Apesar disso, é inevitável relembrar que a experiência mais recente do Brasil na recepção de refugiados deixou a desejar. A crise humanitária que atingiu a Venezuela, com a deterioração da situação econômica e o aumento da repressão do governo de Nicolás Maduro, levou ao deslocamento de cerca de 4 milhões de pessoas para fora do país. Grande parte desse contingente foi para a Colômbia, mas outros milhares de venezuelanos vieram para o Brasil em busca de sobrevivência. Durante meses, tiveram que viver em acampamentos improvisados, principalmente no estado de Roraima, provocando o acirramento das tensões sociais na região. O processo de interiorização dessas pessoas foi demorado e marcado por uma assistência social deficiente, de modo que até hoje é possível ver venezuelanos pedindo dinheiro em semáforos nas grandes capitais brasileiras ou vivendo em favelas e outros assentamentos irregulares.

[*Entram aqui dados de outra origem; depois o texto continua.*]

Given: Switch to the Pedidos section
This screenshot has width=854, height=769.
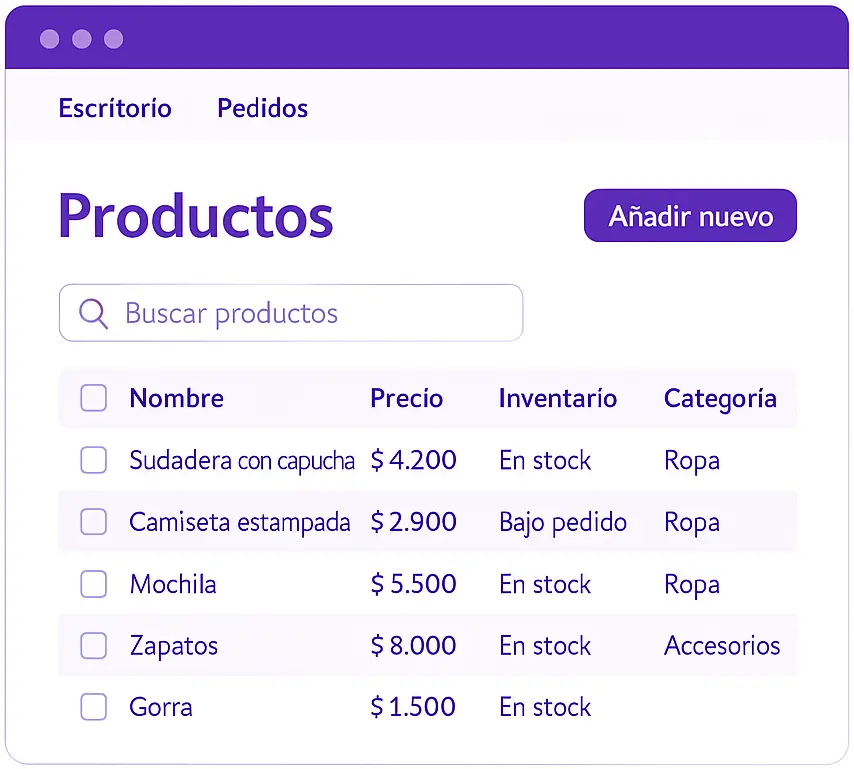Looking at the screenshot, I should [x=262, y=108].
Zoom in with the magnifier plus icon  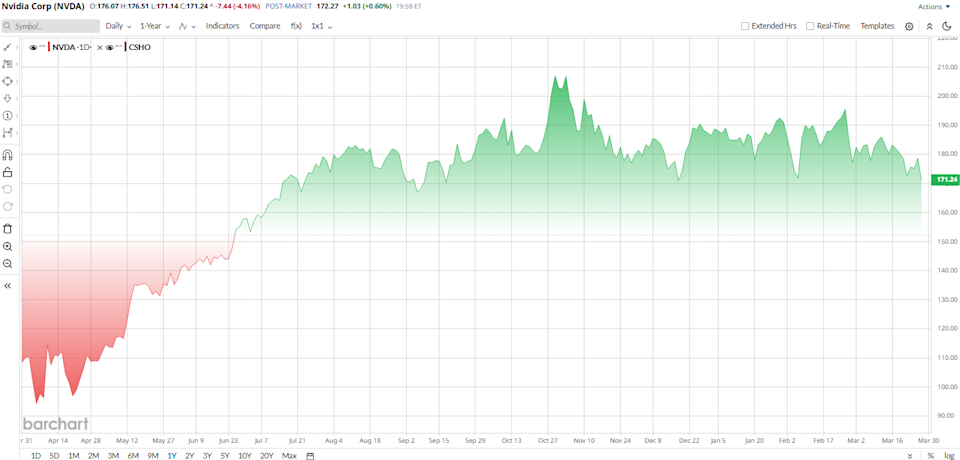pyautogui.click(x=8, y=246)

Em 2021, o Brasil registrou queda de 88,3% do número de refugiados em comparação ao ano anterior, segundo dados do Comitê Nacional para os Refugiados (Conare). No ano passado, foram registrados 3.093 refugiados, contra 26.653 em 2020. Em torno de 54 mil refugiados foram reconhecidos pelo Comitê até agora e cerca de 21 mil tiveram seus registros indeferidos. No total, o país tem refugiados de 77 nacionalidades, com os venezuelanos representando 90,82% dos casos.

Até agora, pelo menos 100 ucranianos já se cadastraram em busca de refúgio no país, dos quais 19 chegaram ao Brasil na última quinta-feira (10). Eles vieram à bordo do avião que a Força Aérea enviou para a Polônia a fim de resgatar cidadãos brasileiros que estavam no território ucraniano quando a invasão russa começou. No início do mês, o governo federal editou uma portaria para conceder visto humanitário e autorização de residência aos refugiados da guerra da Ucrânia, sejam cidadãos do país europeu ou apátridas afetados pelo conflito. Isso permite que os imigrantes possam exercer atividade laboral no país.

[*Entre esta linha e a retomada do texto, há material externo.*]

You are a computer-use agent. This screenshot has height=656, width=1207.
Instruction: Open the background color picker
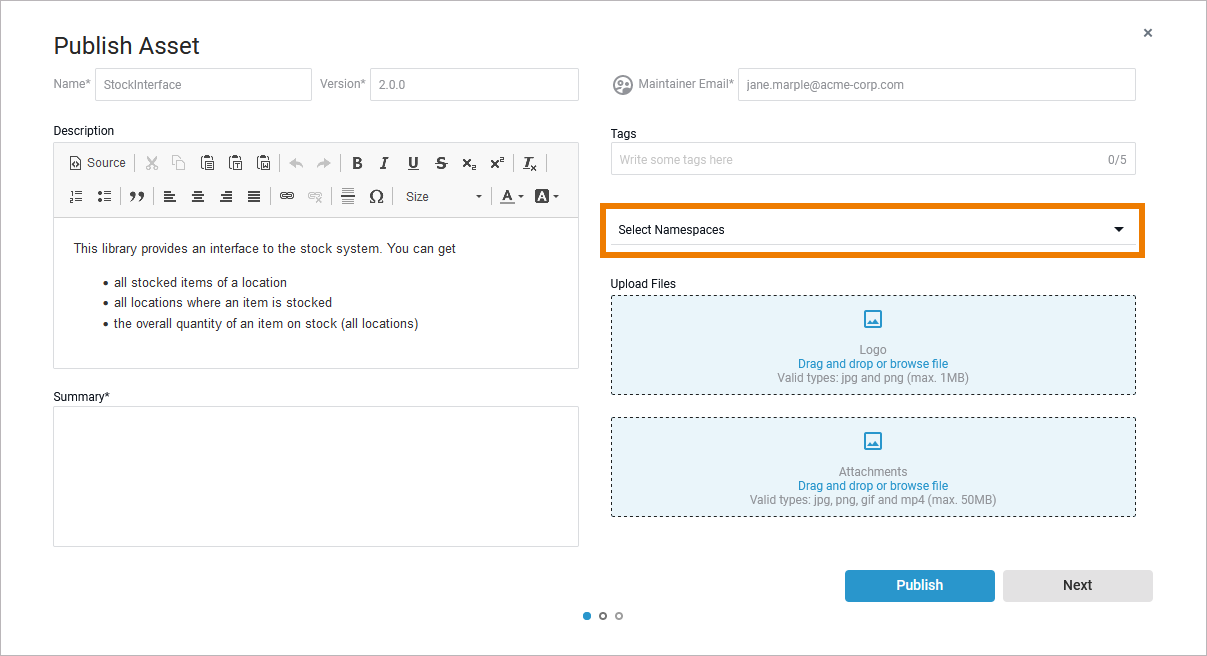(x=546, y=197)
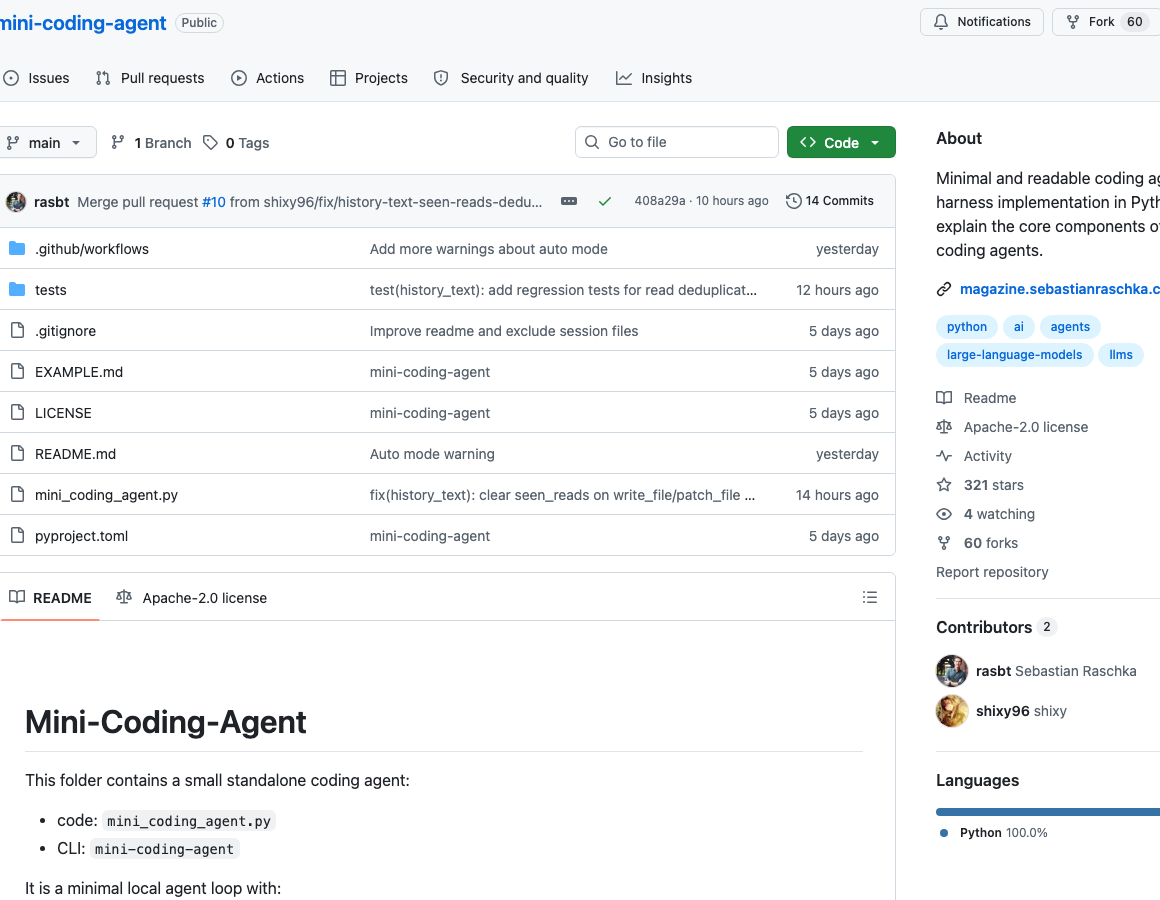Expand the truncated commit message ellipsis

[568, 200]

Como em outros momentos da nossa história, é provável que o Brasil também se torne o destino escolhido por milhares de pessoas querendo se afastar das turbulências da Europa

A decisão é meritória e já demonstra a boa disposição do país em ajudar a quem precisa. Porém, a presente crise deveria servir de oportunidade para o governo melhorar o seu nível de resposta a esse tipo de problema, visto que o país entrou de vez na rota de migração internacional de refugiados. Isso inclui o desenho de uma política pública consistente, marcada de fato pelo auxílio para que as pessoas possam sobreviver no país enquanto procuram refúgio ou se integrarem à sociedade brasileira se assim o desejarem.

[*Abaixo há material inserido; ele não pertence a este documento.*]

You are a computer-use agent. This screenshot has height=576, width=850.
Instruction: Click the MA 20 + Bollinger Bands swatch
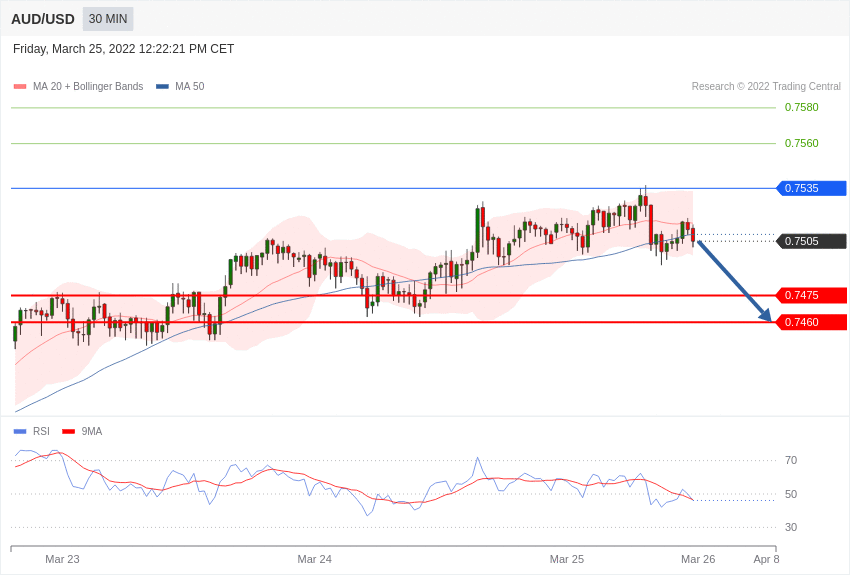click(x=20, y=87)
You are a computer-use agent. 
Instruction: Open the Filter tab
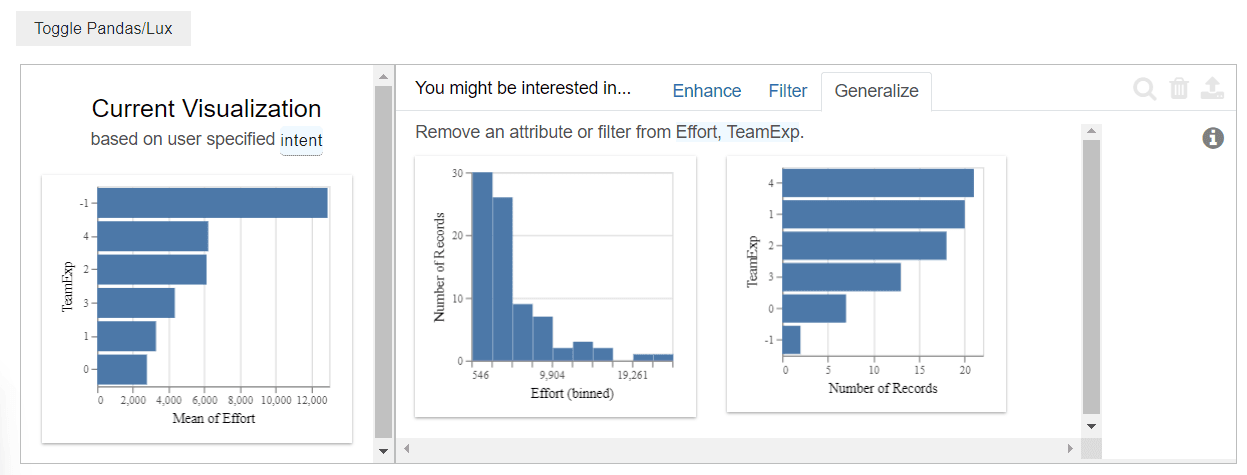788,91
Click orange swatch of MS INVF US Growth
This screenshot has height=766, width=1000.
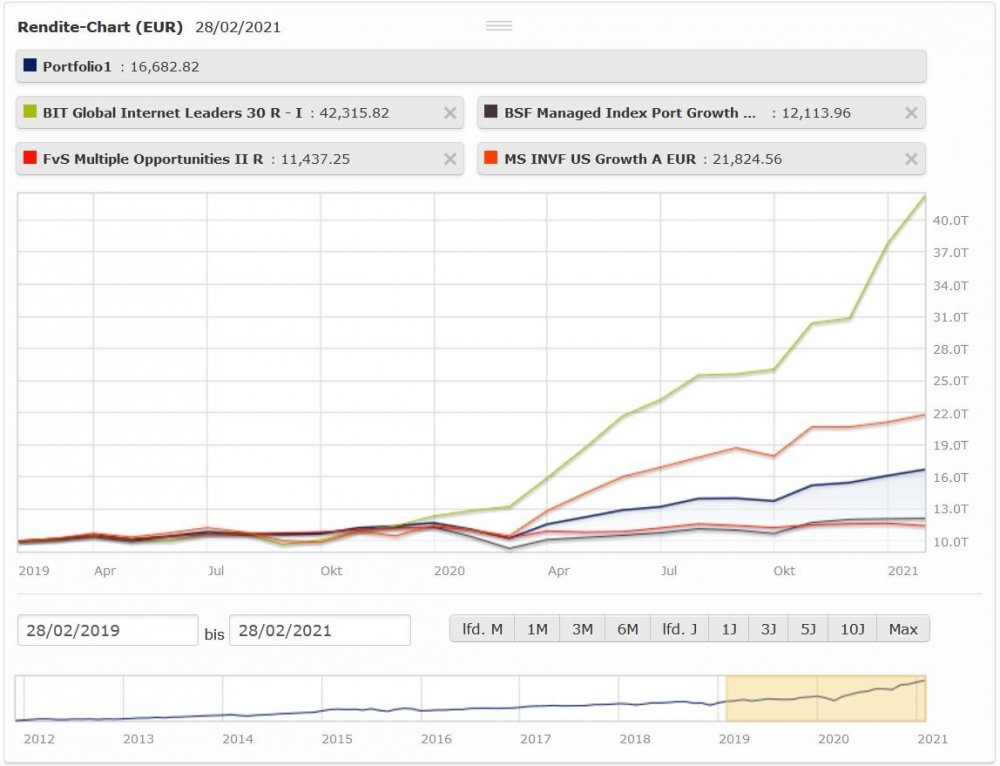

A presença de uma comunidade ucraniana estimada em torno de 600 mil pessoas, a maior parte delas no Paraná, deveria servir como uma ponte para isso, com os incentivos corretos do governo. Refugiados precisam de abrigo, roupas e alimento, mas também de auxílio com a língua, a cultura, a burocracia, o acesso aos serviços públicos etc. Esse tipo de integração não pode depender exclusivamente do governo, nem ficar a cargo apenas da sociedade civil. Precisa compor um leque amplo de atendimento devido a esse público, com a participação de diversos agentes, para a construção de uma eficiente rede de acolhida.

A experiência acumulada em países da Europa, que tem dado exemplo de solidariedade, como os casos citados da Polônia e da Alemanha, deve servir de inspiração para o desenho de uma nova política pública para os refugiados no país, integrando governo e sociedade, particularmente às comunidades de origem estrangeira estabelecidas aqui. É sempre bom lembrar que a recepção adequada de imigrantes não atende só a um princípio humanitário, mas tem sido estratégica para um país como o Brasil. Em outros momentos da nossa história, imigrantes europeus trouxeram técnicas, conhecimentos e contribuições as mais variadas para a nossa sociedade. Agora, não deveria ser diferente. As grandes crises trazem oportunidades para que países e pessoas sejam melhores do que são. E podemos sê-lo nesse aspecto.